BEGIN Material provided

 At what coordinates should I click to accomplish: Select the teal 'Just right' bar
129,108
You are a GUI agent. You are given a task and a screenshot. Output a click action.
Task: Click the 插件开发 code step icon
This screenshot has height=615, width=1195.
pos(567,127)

END Material provided

▶ _Requirement_
Produce a word-for-word restatement of all the records.

▶ _Output for this task_
 At what coordinates should I click to accomplish: Select the teal 'Just right' bar
129,108
You are a GUI agent. You are given a task and a screenshot. Output a click action.
Task: Click the 插件开发 code step icon
This screenshot has height=615, width=1195.
pos(567,127)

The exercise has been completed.